Last autumn, a group of MSc Robotics students at Tampere University started a project to investigate the deployment of robot systems in Tasowheel’s production. Originally, the idea stemmed from Tasowheel CEO Jarmo Kuikka, who wanted to learn more about collaborative robots and their integration into Tasowheel’s existing production environment. An in-house research was already being made about the grippers of robots, but more data was needed about portable robot systems.
Eetu Piki was responsible for the cooperation in the students’ project group.
At first, we made an excursion to Tasowheel in order to observe their production facilities, that is, the future working environment of the robot, and the machines that it was supposed to work at, Eetu reports.
After the excursion, in the first phase of design and planning, the students mapped out the resources available in the test lab of their university.
Actually, this involved two projects, as we first created a demonstration as close as possible to the real-life factory environment, and then we designed the best possible robot system for Tasowheel’s needs.
At Tasowheel, the new robot is needed to support in automating automation and to manage monotonous pick-and-place tasks that have previously required manual work. The robot will pick unprocessed blank products from a pallet and place them to the conveyor, which will then pick and place them for machining. Once the machine cycle is completed, the robot will remove the completed parts from the belt for further transport.

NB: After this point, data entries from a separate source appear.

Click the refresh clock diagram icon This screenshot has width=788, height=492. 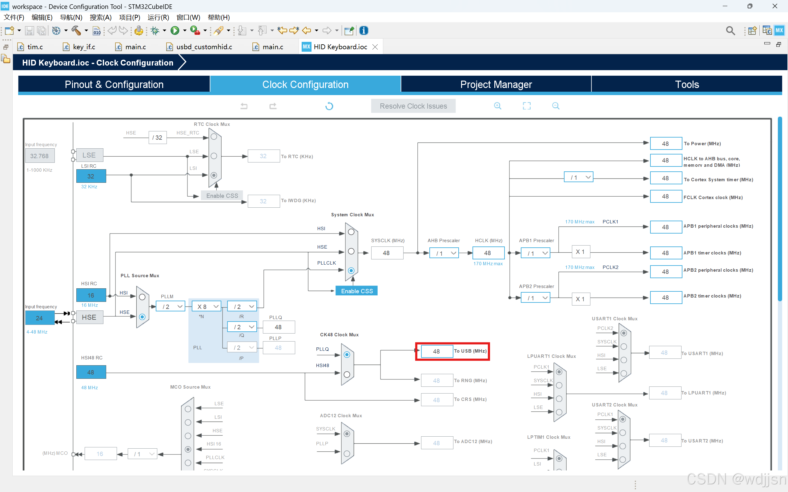click(x=329, y=106)
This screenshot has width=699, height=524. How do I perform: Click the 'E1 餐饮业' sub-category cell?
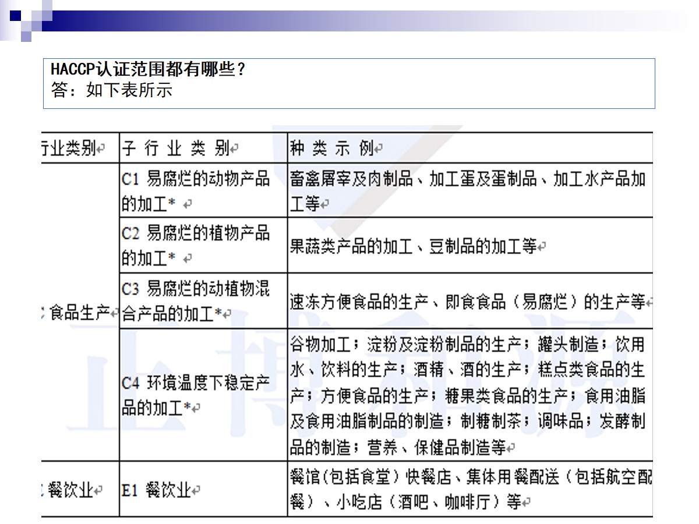point(161,490)
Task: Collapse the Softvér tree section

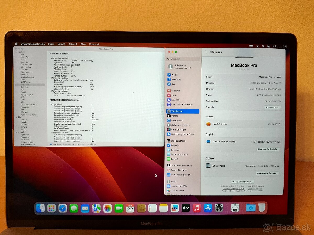Action: pos(16,132)
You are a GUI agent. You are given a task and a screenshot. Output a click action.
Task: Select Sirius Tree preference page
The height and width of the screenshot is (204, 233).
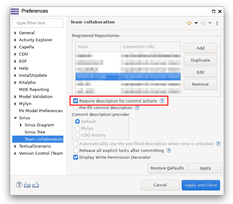(35, 132)
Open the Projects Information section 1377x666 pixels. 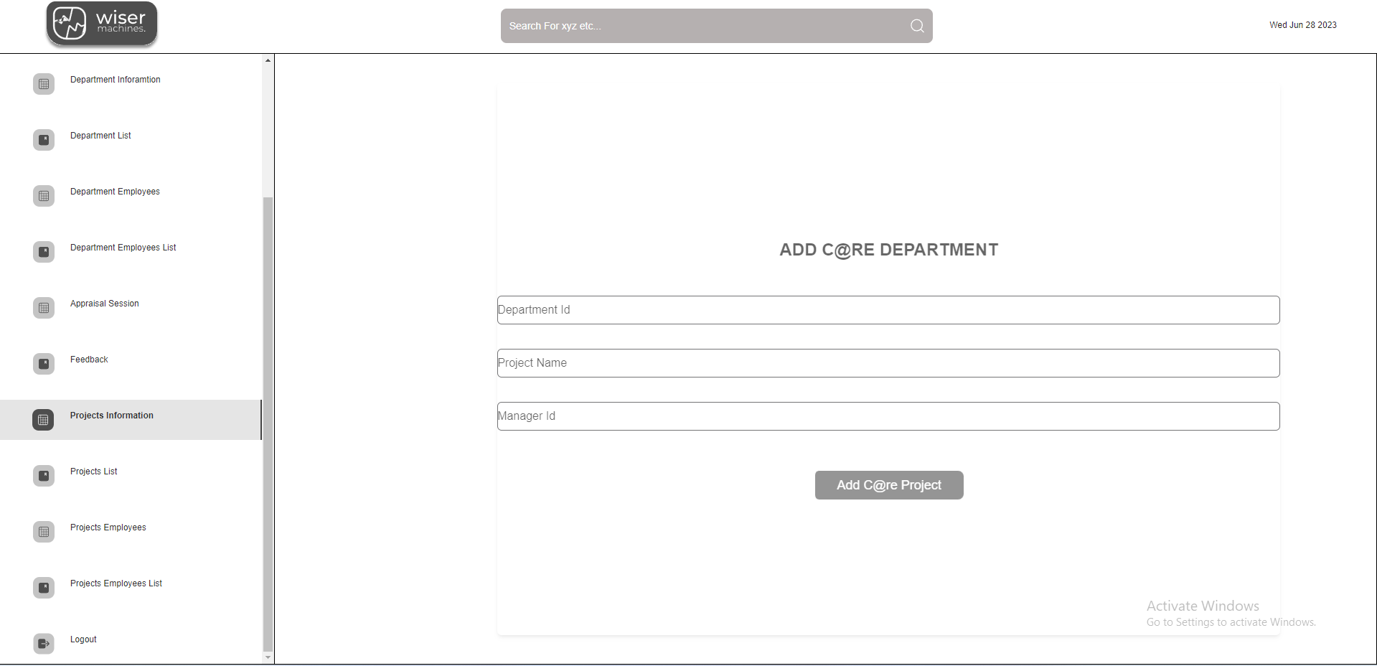tap(111, 416)
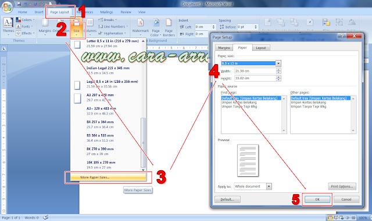The width and height of the screenshot is (372, 221).
Task: Increase Height using stepper up arrow
Action: pyautogui.click(x=279, y=77)
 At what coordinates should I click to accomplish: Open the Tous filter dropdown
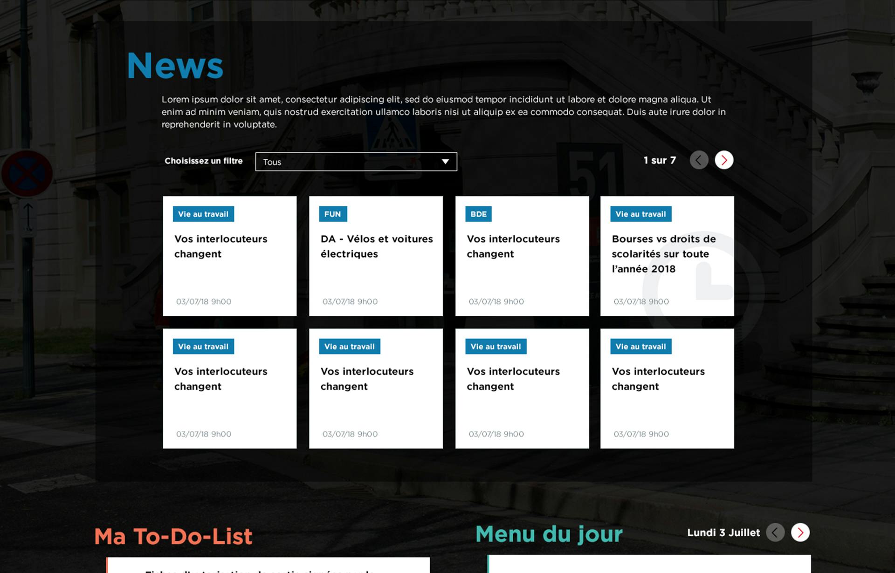click(x=356, y=162)
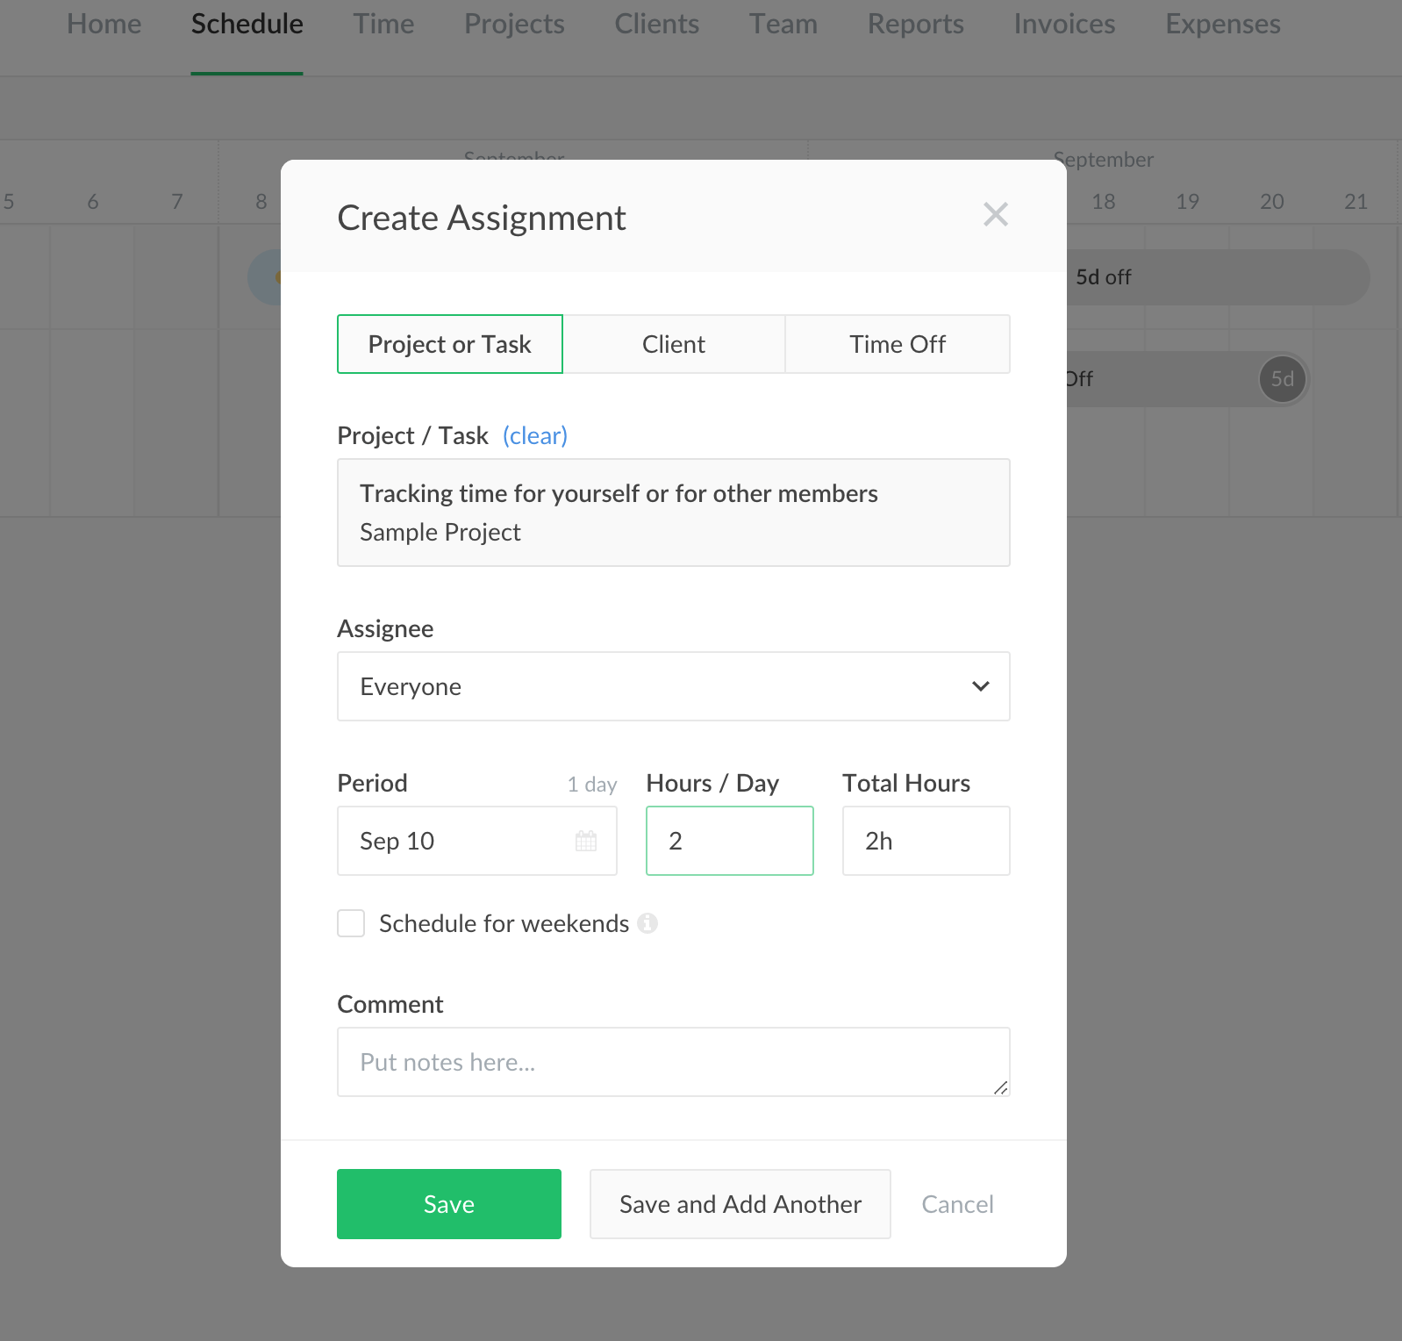Click the weekends info icon
This screenshot has height=1341, width=1402.
pyautogui.click(x=647, y=923)
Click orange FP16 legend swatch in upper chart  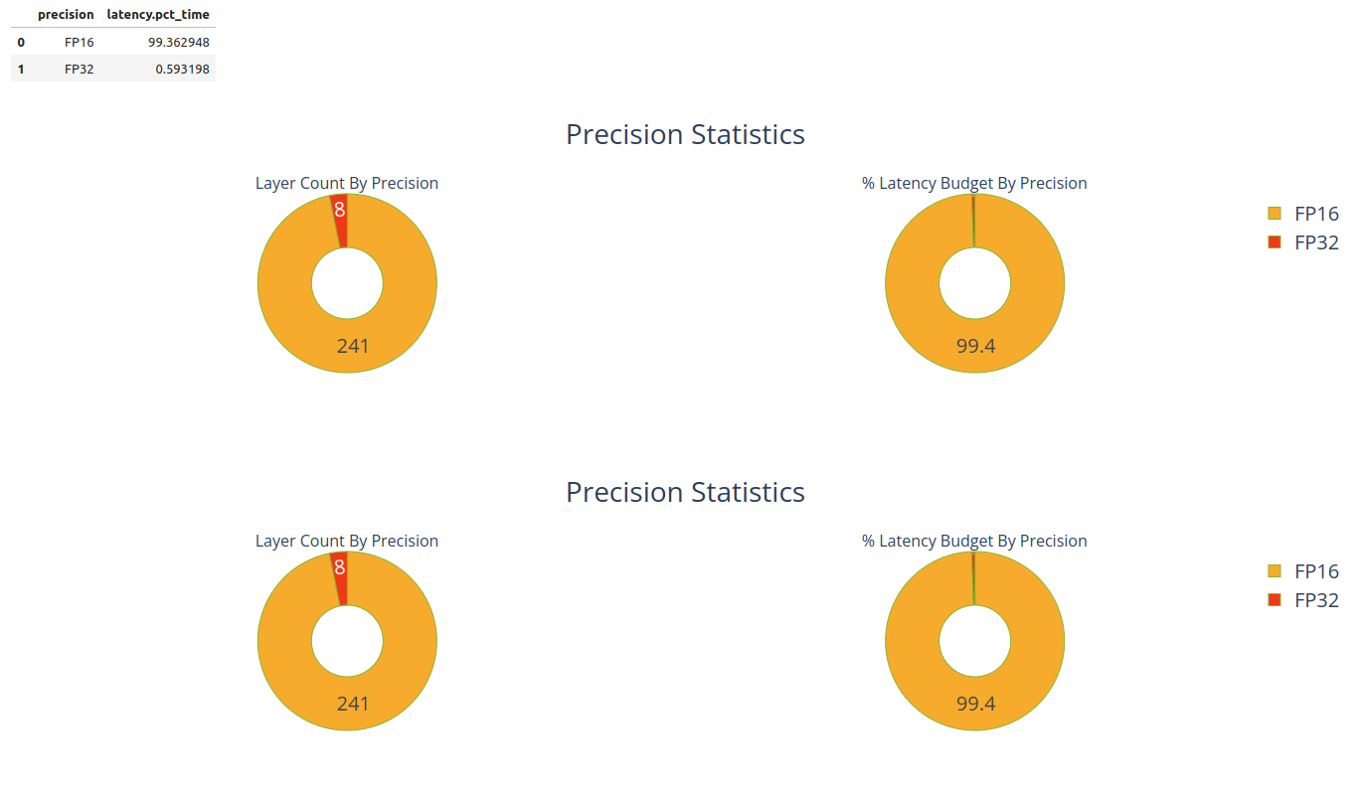[1275, 214]
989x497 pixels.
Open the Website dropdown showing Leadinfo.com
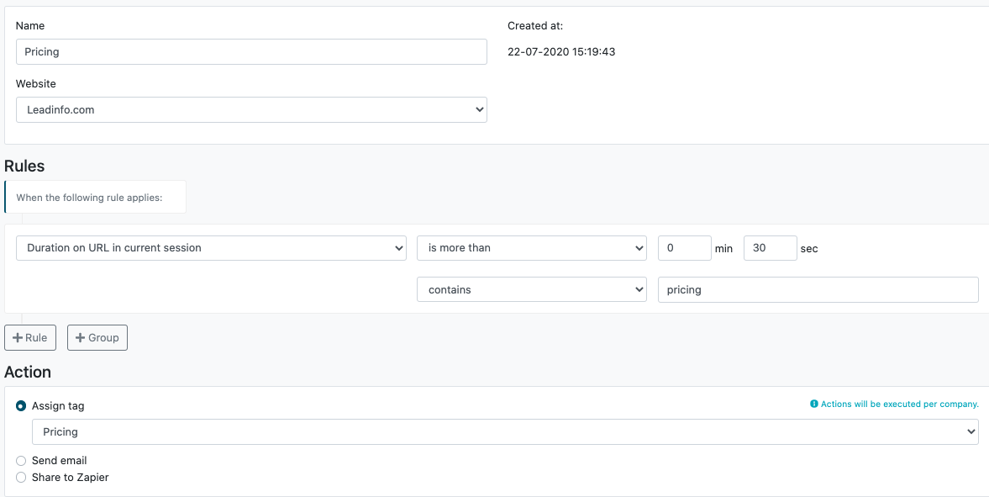(252, 110)
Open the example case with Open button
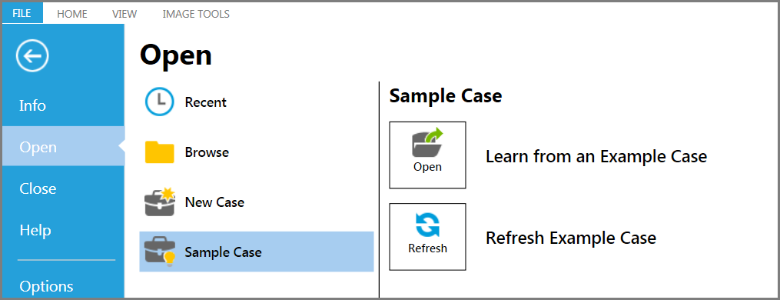 coord(427,155)
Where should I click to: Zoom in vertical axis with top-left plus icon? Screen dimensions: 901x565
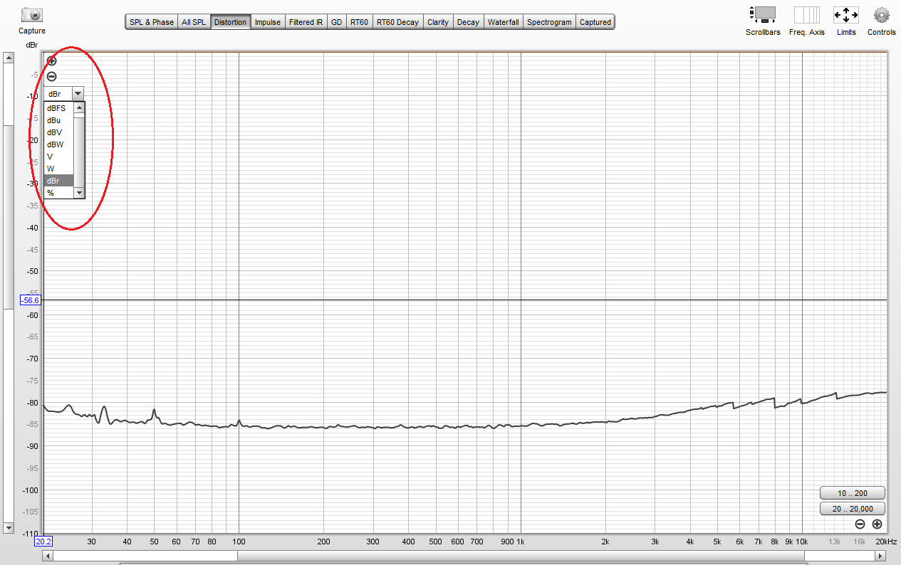[52, 61]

During the research project, the students quickly found out that the demo robot of the university would not qualify in Tasowheel production due to its insufficient payload capacity. So they mapped all collaborative robots, that is, cobots in the market and listed those that would best meet the requirements set by the actual production environment and the most critical attribute: safety.
Safety is the number one issue in the production environment. The robot must be designed to remain safe while interacting with humans. It has to stop when needed without causing any danger, Eetu says.
In addition to the tight safety requirements, also other restrictions decreased the amount of suitable cobot candidates.
At Tasowheel, the objects that are being lifted and moved are rather heavy. Regular cobots with a payload of a maximum 7-8 kg come not in question.
Jarmo thanks the research group for making excellent remarks and concrete recommendations and shedding more light on safety.
Although the collaborative robot itself is not dangerous, we learned that a safety risk may appear when it moves a two-kilogram, sharp-edged gear. Therefore, it is important to isolate a separate operative area for the robot, he explains.
The robot researchers themselves were surprised that there were no complete solutions for redeployable cobots that could be easily moved from one machining station to another. This raised their interest to do further research in mobile robot solutions. For Tasowheel, the most important takeaways involved safety and the challenges that may emerge in the deployment of robots.
This was an interesting and valuable project that gave us a lot of useful information. It was also made clear that it is not as simple to deploy cobots in production as the robot marketers may let you think, Jarmo sums up.